第17話 あたしは懇願する

「莉紗……悪い。実は俺、嘘ついてたんだ」


 恭介は突然、あたしに嘘を吐いていたと白状してきた。何のことだと視線で問うと、恭介の口から紡がれたのは意外な言葉だった。


「俺が呼んでいたのは、結じゃないんだ。陵凪でもない。——奏斗だ」


 一瞬、時が止まったかのようだった。

 恭介は、あたしたちの間に流れている微妙な空気を感じ取っているのだろうか。

 あたしの友達はその変化を感じ取って、何かあったのかと訊いてきた。敏感な恭介が感じ取っていても何も不思議ではない。


「そして、これを見てくれ」


 あたしは、奏斗のことが別に嫌いになったわけじゃなかった。どちらかと言えば、好きの部類に入る。

 でも、あたしと奏斗の間に微妙な空気が流れているのは、偏にあたしのせいとも、奏斗のせいとも言い切れない。


 そんな思考の中に、恭介のスマホ画面に表示されたトークの一部が目に入った。

 そこに表示されていた一文に頭が真っ白になった。だって、そこには。


『ごめんなさい。今日は行けそうにない』


 あの日のサヤが言っていた言葉と、全く同じ文が表示されていたから。


 気づけば、体が動き出している。

 走る、走る、走る。真冬であるにもかかわらず、汗が滴り、息が切れ、暑いと感じる。それでも、止まれない。

 理性は戻ってきていて、気不味い奏斗に今あったところで何ができると叫んでいる。そのせいか何度も躓き、手をついて何度かこけていた。


 それでも止まることができないのは、もう会えないのかもしれないという事実から、理性を無に帰すような感情が溢れているからだろう。

 もう、何かを失うのは嫌だ。そう思って生きてきた。なのに、なのに。


「はあっ……はあっ……やっと、着いた……」


 目に前に見えているのは明日見という表札のかけられた家。

 しとしととではあるものの、雨が降っているのにもかかわらず傘を放り出して走ってきたせいで、服はびしょ濡れだった。

 水を吸って重い服を引きずるような気持ちで前に進み、インターホンを押す。


 ピンポンと、音が響き渡り、しばらくしても扉は一向に開かない。連打、連打、連打。何度押しても開かない扉を前に、頽れそうになる。

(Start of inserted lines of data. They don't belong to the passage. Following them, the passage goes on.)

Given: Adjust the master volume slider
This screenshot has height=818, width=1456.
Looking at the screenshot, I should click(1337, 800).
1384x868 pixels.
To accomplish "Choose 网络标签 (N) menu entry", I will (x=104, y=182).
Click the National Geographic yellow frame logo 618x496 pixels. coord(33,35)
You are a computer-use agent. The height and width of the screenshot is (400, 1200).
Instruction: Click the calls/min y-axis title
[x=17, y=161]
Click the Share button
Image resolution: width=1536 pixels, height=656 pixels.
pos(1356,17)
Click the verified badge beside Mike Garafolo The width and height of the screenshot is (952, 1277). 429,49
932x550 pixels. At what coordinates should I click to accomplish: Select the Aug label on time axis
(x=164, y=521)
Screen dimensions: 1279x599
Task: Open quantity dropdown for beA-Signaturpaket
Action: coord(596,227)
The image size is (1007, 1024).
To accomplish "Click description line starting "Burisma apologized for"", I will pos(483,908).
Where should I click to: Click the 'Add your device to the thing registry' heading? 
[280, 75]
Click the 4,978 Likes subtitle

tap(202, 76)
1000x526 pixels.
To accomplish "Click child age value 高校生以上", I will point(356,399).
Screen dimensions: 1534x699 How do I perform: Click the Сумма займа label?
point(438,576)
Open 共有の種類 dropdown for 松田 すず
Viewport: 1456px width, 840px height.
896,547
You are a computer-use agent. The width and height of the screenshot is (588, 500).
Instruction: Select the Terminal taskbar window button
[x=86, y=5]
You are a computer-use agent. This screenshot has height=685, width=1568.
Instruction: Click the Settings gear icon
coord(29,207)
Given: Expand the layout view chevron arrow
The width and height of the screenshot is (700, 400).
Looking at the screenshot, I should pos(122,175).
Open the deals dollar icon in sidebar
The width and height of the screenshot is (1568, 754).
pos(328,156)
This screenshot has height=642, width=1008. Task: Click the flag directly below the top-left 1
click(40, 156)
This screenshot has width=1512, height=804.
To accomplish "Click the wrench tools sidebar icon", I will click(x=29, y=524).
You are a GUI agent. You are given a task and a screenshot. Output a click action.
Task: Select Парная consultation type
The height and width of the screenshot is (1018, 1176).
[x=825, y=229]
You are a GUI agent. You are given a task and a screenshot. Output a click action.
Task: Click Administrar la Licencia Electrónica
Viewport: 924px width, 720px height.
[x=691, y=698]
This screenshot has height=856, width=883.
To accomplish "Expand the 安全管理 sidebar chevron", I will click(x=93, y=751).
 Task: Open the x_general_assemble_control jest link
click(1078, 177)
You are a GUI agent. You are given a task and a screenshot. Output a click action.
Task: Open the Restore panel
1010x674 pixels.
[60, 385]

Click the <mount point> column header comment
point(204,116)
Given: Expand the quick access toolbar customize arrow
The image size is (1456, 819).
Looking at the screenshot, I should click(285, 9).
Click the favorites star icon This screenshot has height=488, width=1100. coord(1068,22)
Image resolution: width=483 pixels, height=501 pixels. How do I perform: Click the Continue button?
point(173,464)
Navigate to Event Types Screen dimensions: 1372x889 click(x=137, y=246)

 もしかしたら、もう家を出てしまったのではないかという嫌な想像が脳裏を過り、首を振って振り払う。


「何で先に行っちゃうんだよ……はい、これ」


 恭介が愚痴を叩きつつも渡してきたのは、あたしのバッグだった。傘を差しながらきたのか、あまり雨には濡れていない。

 その中にはあるだろと言われて、何がだろうと一瞬戸惑う。この状況に関係があるもの……

 あっと思い至って、玄関の扉にそれを差し込んだ。


「開いた……」

「そりゃそうだろ……って、やっぱり家にいるんじゃねえか」


 家にいることが分かった瞬間、嬉しさとか、安心とか、そう言った感情で理性が吹き飛んでいった。

 毎日のように使った合鍵を投げ捨て、バッグも放り投げて階段を駆けて行く。


 バタンという大きな音と共にドアを開ければ、そこには普段通りの、でも何かを失ったような儚い表情をした奏斗がいて。

 あたしの涙腺は決壊して、拭っても拭っても目が腫れるだけ。

 それが何の涙だったか、と聞かれれば、確実に安堵からだろうと断言できる。


 涙が枯れるよりも前に、あたしは、まともに動かずひくひくと震えるだけの唇を無理やりに動かして、力が抜けて頽れながら。


「あたしを、置いて行かないでよ……」



 そう、心から懇願していた。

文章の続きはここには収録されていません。